Знай обо мне все - страница 35
На краях загонки Фенька лихо разворачивала свой «натик», или «мать-верти», безошибочно попадала в обратную борозду и вела трактор ровно, без рывков, словно он не только не пахал, а вовсе двигался не по земле. Так водить машину могла только она.
Взглянув еще раз на небо, я отыскал взором Большую Медведицу, по ее перевернутому ковшу понял, что скоро будет светать. И увяз сознанием в последней мысли, а может, я уже додумал ее во сне, в который провалился даже, кажется, раньше, чем почувствовал под собою мягкое.
А потом – тоже во сне – кто-то толкнул меня в спину и что-то холодное стало взбираться на мою грудь. И тут сознание – пополам – разломила боль. Она уже была въяве, потому что сразу же выбисерило лоб мелким липким потом. А в другой половине застряла мысль, что мне все это снится и сейчас, как я только открою глаза, боль пройдет и я пойму, что зря дернулся всем телом, пытаясь вырваться из чьих-то холодных, тяжелых объятий.
Очнулся, а вернее, пришел в себя я на пахонине. Ныла грудь, и саднила нога. Рядом – на коленях – стояла Фенька, держа в руках тот самый ключ, с которым гонялась за Танькой, а потом запулила в меня.
«Живой?» – выхрипнула она мне в ухо, но я не почувствовал, чтобы его опалило ее дыхание.
Я не ответил. Так – не увял, – а, видимо, усох у меня во рту язык. И, наверно поняв, что я хочу пить, она приподняла мою голову и положила себе на колени и, как маленькому, вставила мне в рот бутылку. Горлышком. Только соски на ней не хватало.

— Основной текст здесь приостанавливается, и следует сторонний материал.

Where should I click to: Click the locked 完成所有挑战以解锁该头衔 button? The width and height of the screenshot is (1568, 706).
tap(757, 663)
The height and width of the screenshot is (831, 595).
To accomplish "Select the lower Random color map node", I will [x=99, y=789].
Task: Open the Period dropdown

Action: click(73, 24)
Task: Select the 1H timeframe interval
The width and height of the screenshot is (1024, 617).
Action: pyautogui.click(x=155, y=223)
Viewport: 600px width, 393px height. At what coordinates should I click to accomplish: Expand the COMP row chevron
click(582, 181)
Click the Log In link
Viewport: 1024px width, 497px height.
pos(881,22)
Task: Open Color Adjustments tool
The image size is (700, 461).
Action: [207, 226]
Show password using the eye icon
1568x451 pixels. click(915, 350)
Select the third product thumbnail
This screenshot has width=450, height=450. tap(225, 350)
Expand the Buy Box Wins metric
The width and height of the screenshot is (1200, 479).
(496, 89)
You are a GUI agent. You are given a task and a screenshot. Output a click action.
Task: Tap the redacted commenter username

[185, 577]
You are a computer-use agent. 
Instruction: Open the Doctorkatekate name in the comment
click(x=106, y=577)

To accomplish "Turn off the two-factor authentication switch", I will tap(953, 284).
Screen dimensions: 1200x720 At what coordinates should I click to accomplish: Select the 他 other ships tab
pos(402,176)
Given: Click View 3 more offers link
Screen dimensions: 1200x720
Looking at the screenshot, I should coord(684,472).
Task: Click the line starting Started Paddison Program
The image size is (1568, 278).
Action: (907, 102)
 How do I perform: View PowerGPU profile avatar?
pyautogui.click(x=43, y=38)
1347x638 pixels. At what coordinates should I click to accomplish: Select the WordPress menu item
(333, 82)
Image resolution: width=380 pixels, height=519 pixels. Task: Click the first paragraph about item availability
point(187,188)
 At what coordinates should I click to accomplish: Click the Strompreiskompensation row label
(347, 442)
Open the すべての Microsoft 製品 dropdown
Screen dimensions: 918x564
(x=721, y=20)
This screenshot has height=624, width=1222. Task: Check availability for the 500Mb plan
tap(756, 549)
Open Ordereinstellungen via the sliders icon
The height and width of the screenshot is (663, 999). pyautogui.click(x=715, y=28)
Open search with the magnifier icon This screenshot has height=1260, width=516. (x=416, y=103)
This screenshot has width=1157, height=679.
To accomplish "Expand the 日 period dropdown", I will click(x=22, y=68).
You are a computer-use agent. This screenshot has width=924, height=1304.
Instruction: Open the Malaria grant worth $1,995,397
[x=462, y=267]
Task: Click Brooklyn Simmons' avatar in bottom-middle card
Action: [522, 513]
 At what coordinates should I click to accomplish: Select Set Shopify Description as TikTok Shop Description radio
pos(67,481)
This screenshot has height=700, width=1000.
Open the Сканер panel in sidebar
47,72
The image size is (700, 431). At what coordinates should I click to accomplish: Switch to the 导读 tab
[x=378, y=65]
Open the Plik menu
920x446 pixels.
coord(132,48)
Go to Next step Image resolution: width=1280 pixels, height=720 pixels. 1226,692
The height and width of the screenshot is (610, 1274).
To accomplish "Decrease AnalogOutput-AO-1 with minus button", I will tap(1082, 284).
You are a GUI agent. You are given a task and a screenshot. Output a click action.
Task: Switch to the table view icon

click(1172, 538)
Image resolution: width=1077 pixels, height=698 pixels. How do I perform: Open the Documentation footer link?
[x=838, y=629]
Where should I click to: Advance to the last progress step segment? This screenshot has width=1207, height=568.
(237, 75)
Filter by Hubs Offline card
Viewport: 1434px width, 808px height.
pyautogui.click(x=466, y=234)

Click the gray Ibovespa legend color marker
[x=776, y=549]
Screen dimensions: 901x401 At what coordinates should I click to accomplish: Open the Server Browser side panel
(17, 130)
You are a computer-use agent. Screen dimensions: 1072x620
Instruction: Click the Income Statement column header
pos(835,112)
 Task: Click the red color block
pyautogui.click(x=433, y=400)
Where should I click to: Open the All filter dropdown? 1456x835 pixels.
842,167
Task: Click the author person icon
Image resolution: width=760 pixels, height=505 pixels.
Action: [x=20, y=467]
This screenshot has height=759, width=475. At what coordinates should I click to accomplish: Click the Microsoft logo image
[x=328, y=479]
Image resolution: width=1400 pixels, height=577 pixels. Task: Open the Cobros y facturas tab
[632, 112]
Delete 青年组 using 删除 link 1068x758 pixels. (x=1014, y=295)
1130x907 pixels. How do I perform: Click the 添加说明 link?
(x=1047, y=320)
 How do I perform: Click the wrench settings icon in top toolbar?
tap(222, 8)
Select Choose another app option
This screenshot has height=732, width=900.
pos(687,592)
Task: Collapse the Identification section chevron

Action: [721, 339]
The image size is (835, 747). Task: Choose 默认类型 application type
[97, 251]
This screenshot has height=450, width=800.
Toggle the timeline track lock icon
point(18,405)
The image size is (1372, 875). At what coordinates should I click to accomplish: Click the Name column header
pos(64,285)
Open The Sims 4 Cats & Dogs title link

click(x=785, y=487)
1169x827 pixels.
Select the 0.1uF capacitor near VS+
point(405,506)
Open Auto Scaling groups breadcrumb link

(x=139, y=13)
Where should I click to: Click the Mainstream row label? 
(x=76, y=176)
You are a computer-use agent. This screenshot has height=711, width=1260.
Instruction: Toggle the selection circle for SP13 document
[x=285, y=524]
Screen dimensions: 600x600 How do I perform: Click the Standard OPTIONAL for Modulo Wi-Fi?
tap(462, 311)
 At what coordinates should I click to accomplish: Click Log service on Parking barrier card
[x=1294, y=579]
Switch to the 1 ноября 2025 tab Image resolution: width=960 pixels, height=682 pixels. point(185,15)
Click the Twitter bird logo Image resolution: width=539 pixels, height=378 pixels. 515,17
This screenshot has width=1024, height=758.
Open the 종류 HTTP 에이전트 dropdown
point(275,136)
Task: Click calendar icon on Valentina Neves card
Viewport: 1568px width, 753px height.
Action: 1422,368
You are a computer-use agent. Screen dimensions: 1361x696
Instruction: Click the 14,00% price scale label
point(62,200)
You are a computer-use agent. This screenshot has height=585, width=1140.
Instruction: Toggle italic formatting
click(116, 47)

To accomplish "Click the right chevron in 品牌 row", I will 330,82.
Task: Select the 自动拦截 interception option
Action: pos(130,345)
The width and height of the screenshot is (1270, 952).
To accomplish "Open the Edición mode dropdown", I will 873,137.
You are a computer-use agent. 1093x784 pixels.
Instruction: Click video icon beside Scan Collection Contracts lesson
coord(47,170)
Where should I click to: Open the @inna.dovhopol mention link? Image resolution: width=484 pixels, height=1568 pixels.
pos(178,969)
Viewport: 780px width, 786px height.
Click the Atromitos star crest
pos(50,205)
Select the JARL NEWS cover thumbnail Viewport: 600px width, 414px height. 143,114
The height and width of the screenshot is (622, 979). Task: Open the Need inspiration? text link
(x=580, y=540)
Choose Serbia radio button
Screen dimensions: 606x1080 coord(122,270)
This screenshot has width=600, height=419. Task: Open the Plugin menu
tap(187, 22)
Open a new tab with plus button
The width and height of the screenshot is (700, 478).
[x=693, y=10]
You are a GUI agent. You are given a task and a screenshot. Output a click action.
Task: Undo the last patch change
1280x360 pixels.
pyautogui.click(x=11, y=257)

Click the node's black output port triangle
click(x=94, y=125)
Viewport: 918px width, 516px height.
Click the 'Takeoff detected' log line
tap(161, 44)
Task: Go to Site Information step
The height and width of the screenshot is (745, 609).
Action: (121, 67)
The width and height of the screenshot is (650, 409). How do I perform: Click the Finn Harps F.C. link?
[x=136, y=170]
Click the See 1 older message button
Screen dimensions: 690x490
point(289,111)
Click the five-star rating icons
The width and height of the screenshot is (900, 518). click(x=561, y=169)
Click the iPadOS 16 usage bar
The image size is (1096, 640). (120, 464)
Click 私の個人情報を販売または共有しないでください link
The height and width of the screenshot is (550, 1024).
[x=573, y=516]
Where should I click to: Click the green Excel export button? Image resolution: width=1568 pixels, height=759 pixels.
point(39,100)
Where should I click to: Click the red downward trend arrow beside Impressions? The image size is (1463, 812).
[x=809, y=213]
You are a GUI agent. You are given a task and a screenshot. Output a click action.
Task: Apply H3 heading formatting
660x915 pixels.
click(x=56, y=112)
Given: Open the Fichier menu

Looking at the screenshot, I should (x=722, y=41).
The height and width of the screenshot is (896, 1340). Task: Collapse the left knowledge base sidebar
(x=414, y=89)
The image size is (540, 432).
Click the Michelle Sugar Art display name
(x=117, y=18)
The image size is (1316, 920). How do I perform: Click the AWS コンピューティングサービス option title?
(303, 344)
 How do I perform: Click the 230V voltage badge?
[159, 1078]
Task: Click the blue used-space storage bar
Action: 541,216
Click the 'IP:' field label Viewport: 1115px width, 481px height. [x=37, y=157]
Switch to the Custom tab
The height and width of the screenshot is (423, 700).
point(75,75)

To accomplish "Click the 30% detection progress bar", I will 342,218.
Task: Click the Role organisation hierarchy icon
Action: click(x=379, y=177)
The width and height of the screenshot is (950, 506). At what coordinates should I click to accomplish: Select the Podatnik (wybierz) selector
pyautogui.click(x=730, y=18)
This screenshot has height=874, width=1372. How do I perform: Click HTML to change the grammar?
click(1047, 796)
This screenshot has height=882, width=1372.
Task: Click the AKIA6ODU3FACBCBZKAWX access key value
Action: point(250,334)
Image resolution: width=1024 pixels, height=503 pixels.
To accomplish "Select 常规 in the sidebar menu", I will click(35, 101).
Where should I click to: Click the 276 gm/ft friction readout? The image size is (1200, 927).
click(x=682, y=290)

Но эти в общем-то юморные мысли не вызывали во мне ни улыбки, ни просто «безулыбочного» зубоскальства. Я как-то очень серьезно хотел не то чтобы жить, а как-то полегче дышать и просто существовать, что ли.
Я было хотел подняться, но к боли прибавилась тошнота и остановила эти поползновения. К тому же очень горела нога и, кажется, существовала отдельно от остальной части тела.
«Лежи!» – приказала мне Фенька и растворилась в месячном полумраке, не настолько плотном, чтобы ничего не было видать, но и не таким прозрачном, чтобы я мог рассмотреть, что она собирается делать или куда делась вообще.
Теперь я понимал что со мной произошло. Уснув, я свалился под плуг. Но мне даже тогда, было любопытно, как она – одна – сумела вытащить меня из-под него, видимо все же вовремя заметив, что меня нет на станине?
И тут я вспомнил про ключ, который Фенька держала в руках. Это им она, видимо, отняла корпуса, чтобы вызволить мою ногу.
Потом я вновь стал витать в облаках, а может, и выше. Как мне потом скажут в госпитале, у меня был болевой шок.
Об ту пору стало развидняться, и объездчик – дядя Герасим, каждый день первым появлявшийся в поле, сперва – верхом – сгонял в хутор за подводой, потом, погрузив меня, все еще находящегося в беспамятстве, отвез в район. Там, поскольку в больнице был теперь госпиталь, меня и разместили среди выздоравливающих бойцов.
Я очнулся от чьего-то прикосновения и, не очень охотно, поднял веки. Надо мной склонился человек с черной повязкой на глазах.
«Ну что, Судья, дышит он хоть или нет?»
Я повел взором в сторону голоса и увидел на койке человеческий обрубок: ни ног у него не было, ни рук.
«Да он, Тренер, – ответил Судья, – кажется, скоро левее левого пойдет. – И спросил меня: – Мячи из-за боковой когда-нибудь подавал?»
Я незаметно стал – спиной – уёрзывать поближе к стенке, поняв, что меня положили в палату к сумасшедшим.